Ingmar Bergman parle d'August Strindberg

Ingmar Bergman parle d'August Strindberg

Affaibli par l’âge et cinquante ans de réflexion sur les méandres de la personnalité humaine, Ingmar Bergman, n’en reste pas moins d’une rare vivacité intellectuelle quand il s’agit de commenter le lien indéfectible qui le rattache à son maître théorique, sa référence ultime, le dramaturge de renom et initiateur de la modernité théâtrale européenne : August Strindberg.

Reprenant, avec une élégance teintée de malice, la journaliste lorsqu’elle prononce, selon lui, un peu maladroitement le prénom de son Maître, Ingmar explique de sa voix douce et un peu tourmentée que Strindberg a toujours fait parti intégrante de sa vie et de ses réflexions sur la mise en abîme de la psyché individuelle.

Bergman, on le savait rigoureux, exigeant dans sa direction d’acteur, on constate qu’il est tatillon jusque dans le rituel un peu éprouvé des traditionnels entretiens. Mais que peut bien cacher cette touchante maniaquerie de génie isolé ?

La dernière minute de cette confession nous le révèle. Bergman a rêvé de Strindberg. Et dans ses songes vaporeux, Strindberg l’a appelé et lui a donné rendez-vous sur la promenade Karlavägen dans Stockholm. Ils se connaissent bien. Bergman habite là où Strindberg vécut au 10 Karlaplan.

Mais, de quoi Bergman lui a-t-il parlé ? De son œuvre ? Non. De l’admiration qu’il lui porte depuis son plus jeune âge ; pas davantage. Il avoue que sa compréhension des œuvres du maître est instinctive, organique, donc pas de vaine dissertation sur le sens de telles ou telles répliques… Son prénom, bien prononcer son prénom. Voilà ce qui obsède cruellement le nonagénaire enivré par le charisme de l’auteur de « Mademoiselle Julie » lorsque les deux hommes se croisent dans l’autre monde.

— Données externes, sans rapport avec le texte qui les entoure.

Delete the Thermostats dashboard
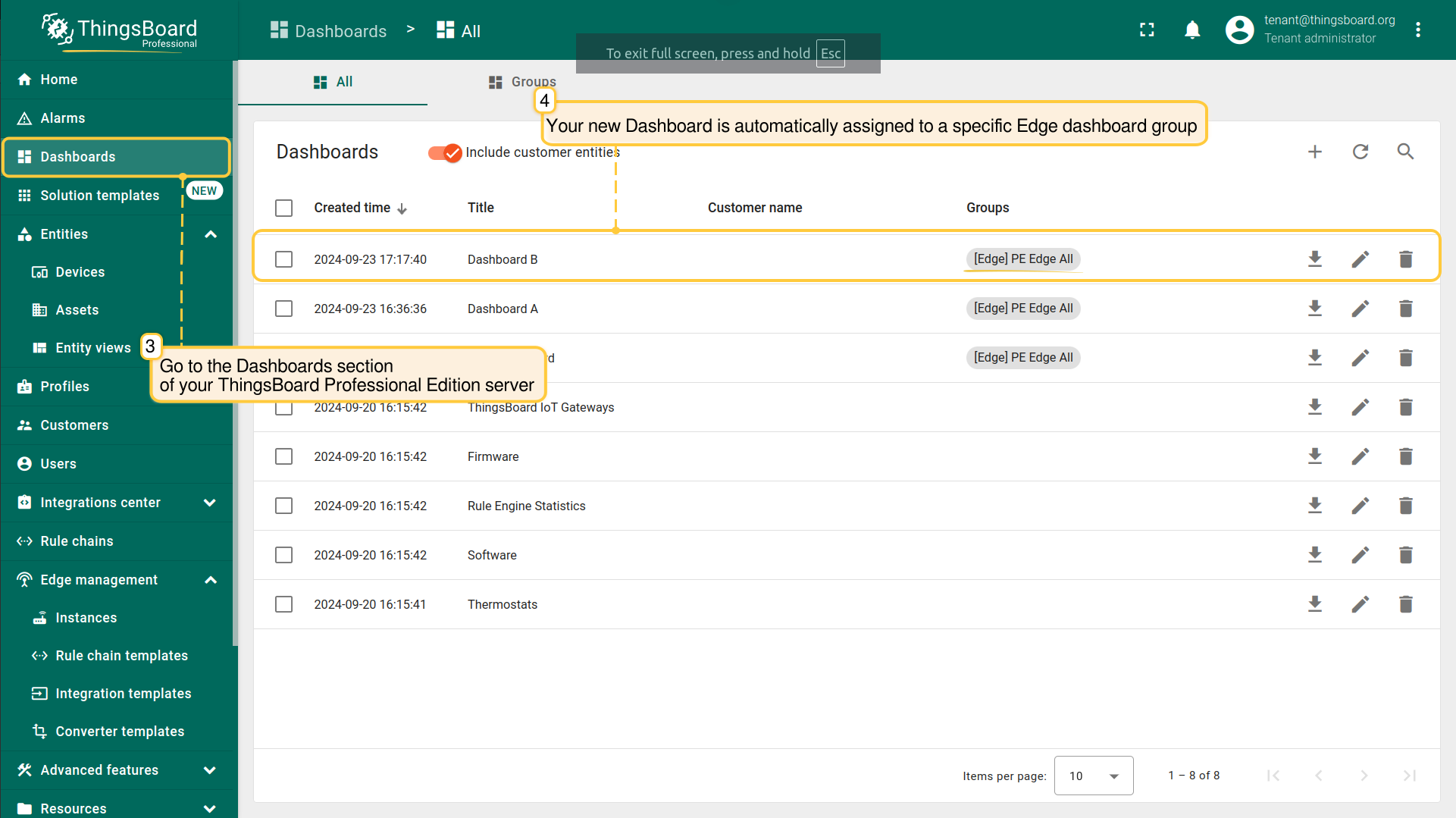 point(1405,604)
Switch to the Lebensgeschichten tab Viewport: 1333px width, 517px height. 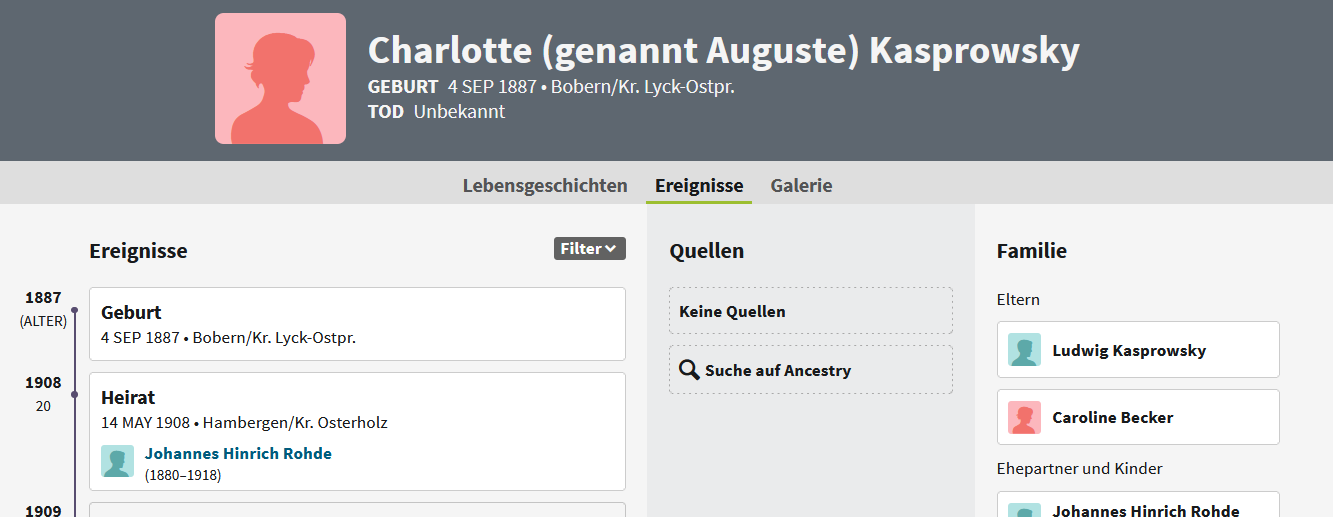click(x=545, y=185)
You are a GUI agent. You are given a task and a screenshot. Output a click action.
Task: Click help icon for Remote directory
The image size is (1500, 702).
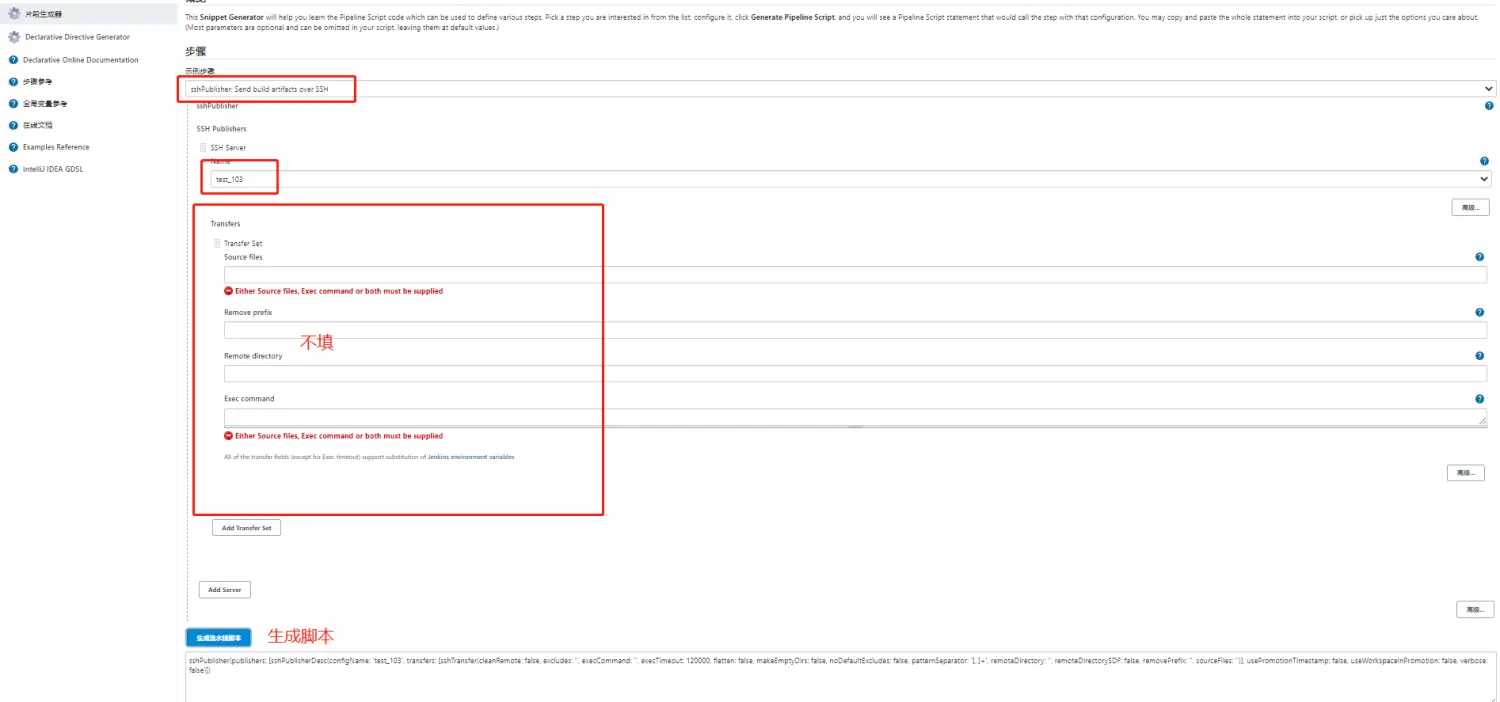click(1479, 356)
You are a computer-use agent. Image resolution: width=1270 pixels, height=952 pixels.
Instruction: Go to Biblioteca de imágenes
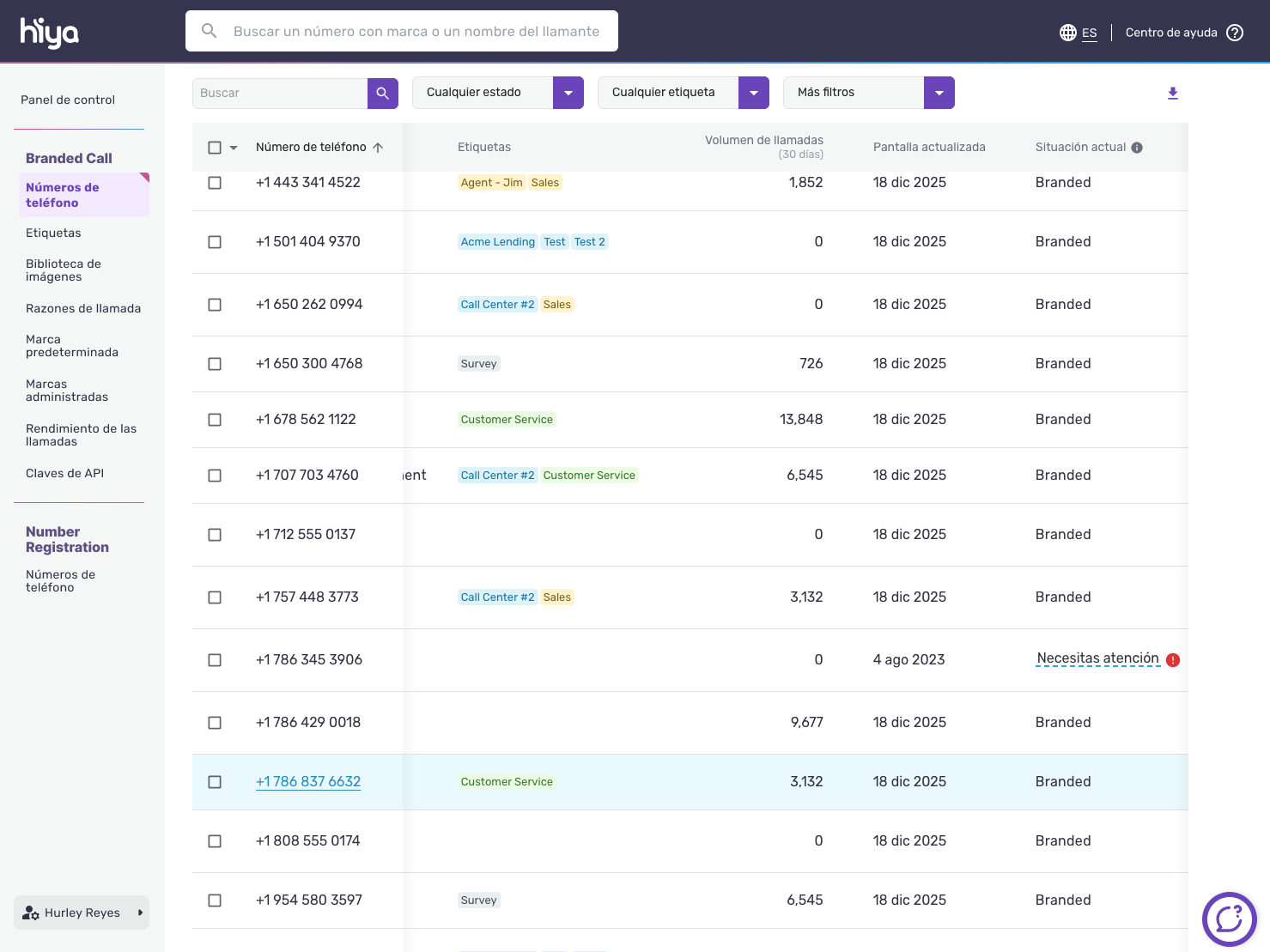[64, 270]
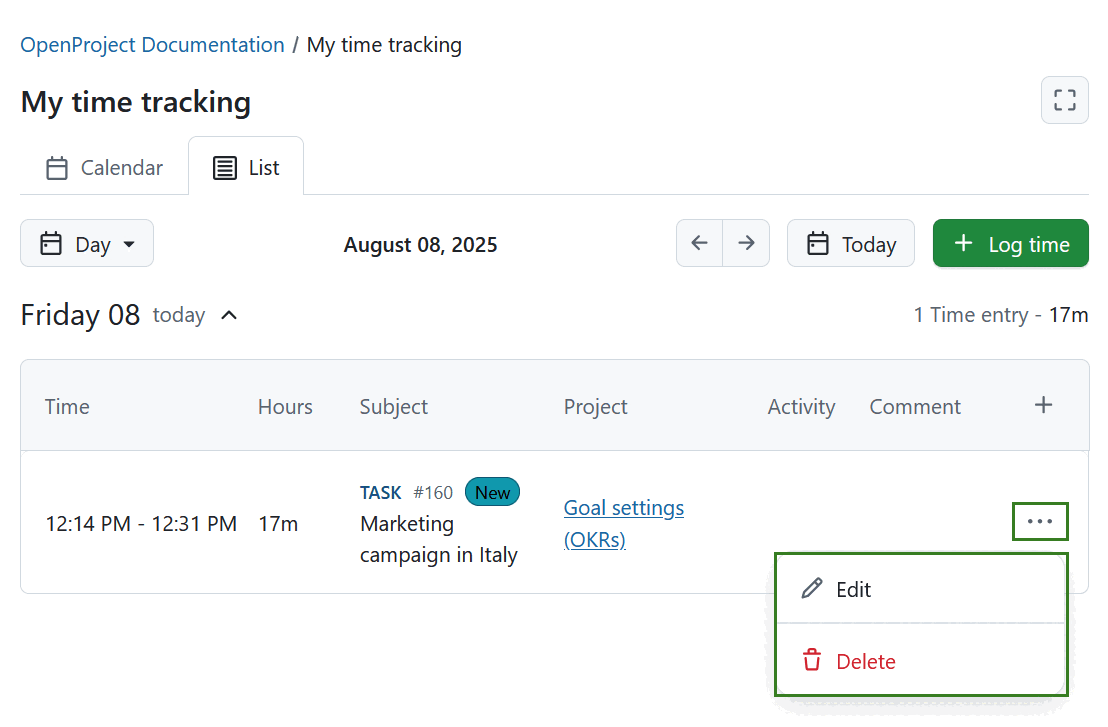
Task: Click the next day arrow
Action: click(x=746, y=243)
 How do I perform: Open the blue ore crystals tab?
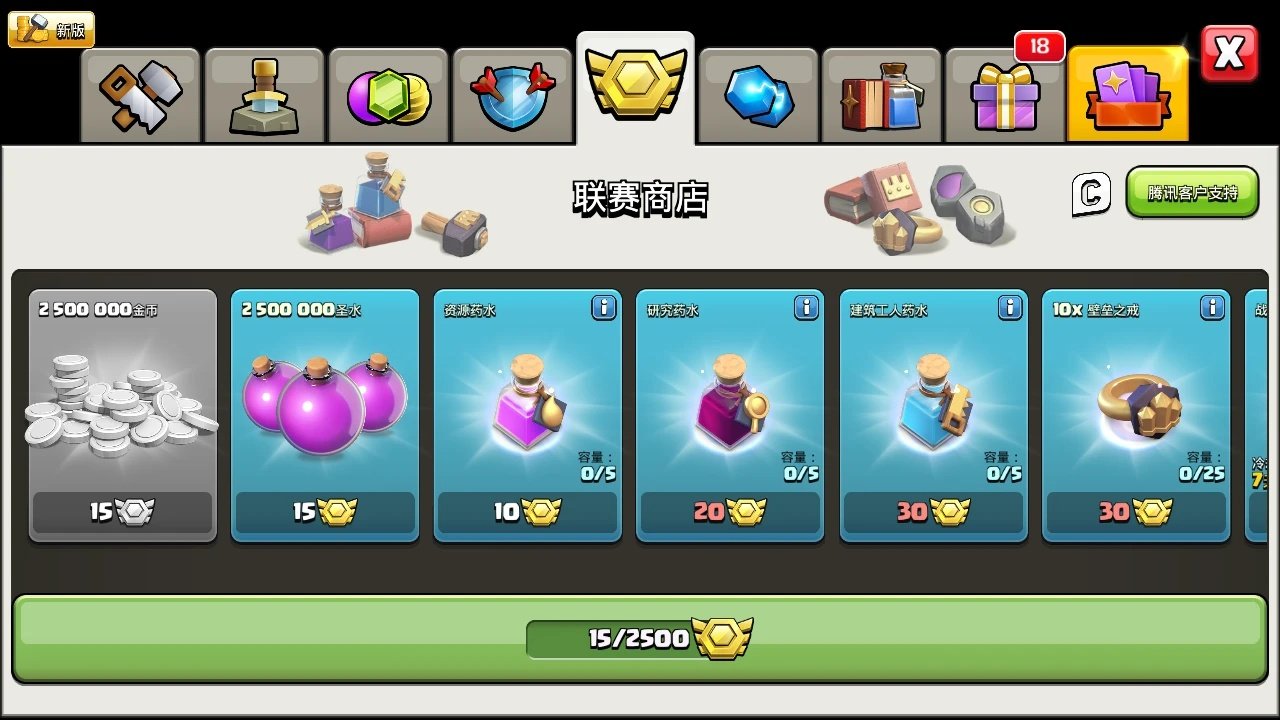tap(759, 96)
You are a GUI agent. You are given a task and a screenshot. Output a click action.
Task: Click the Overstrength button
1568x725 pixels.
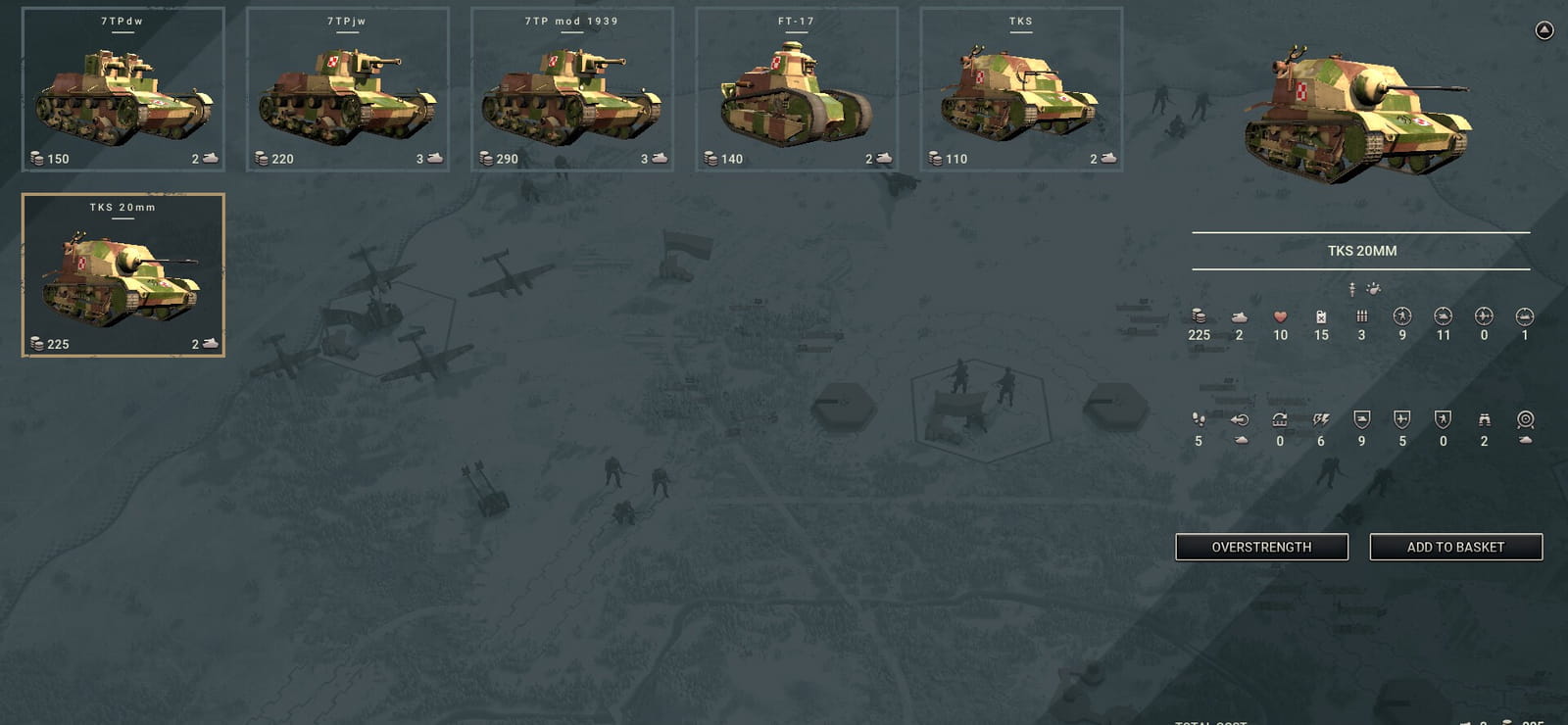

Ainsi, la mauvaise élocution de l’intervieweuse – si regrettable, au point de demander que la prise soit refaite – fait naitre une énigme sous nos yeux que nous rêvons d’élucider, avant de parvenir à la jouissance d’une clarification tant attendue que le cinéaste fait subtilement advenir au fil de la conversation, telle la clef enfin retrouvée d’une éventuelle problématique cinématographique. Bergman manipule brillamment la journaliste et nous, spectateurs, par extension.

Que cache ce jeu ? Le désir de Bergman de mettre en scène sa vie, y compris une interview qu’il n’est pas sensé diriger. Laver, par transfert, l’affront du patronyme mal prononcé qu’il a probablement vécu dans les festivals et autres rencontres autour du monde ? Ou bien, restaurer un talisman, comme si en écorchant le prénom, la journaliste empêchait le pacte secret de se nouer entre August et Ingmar. Je vous laisse spéculer.

Bergman cinéaste jusqu’au bout des ongles ? Oui, assurément.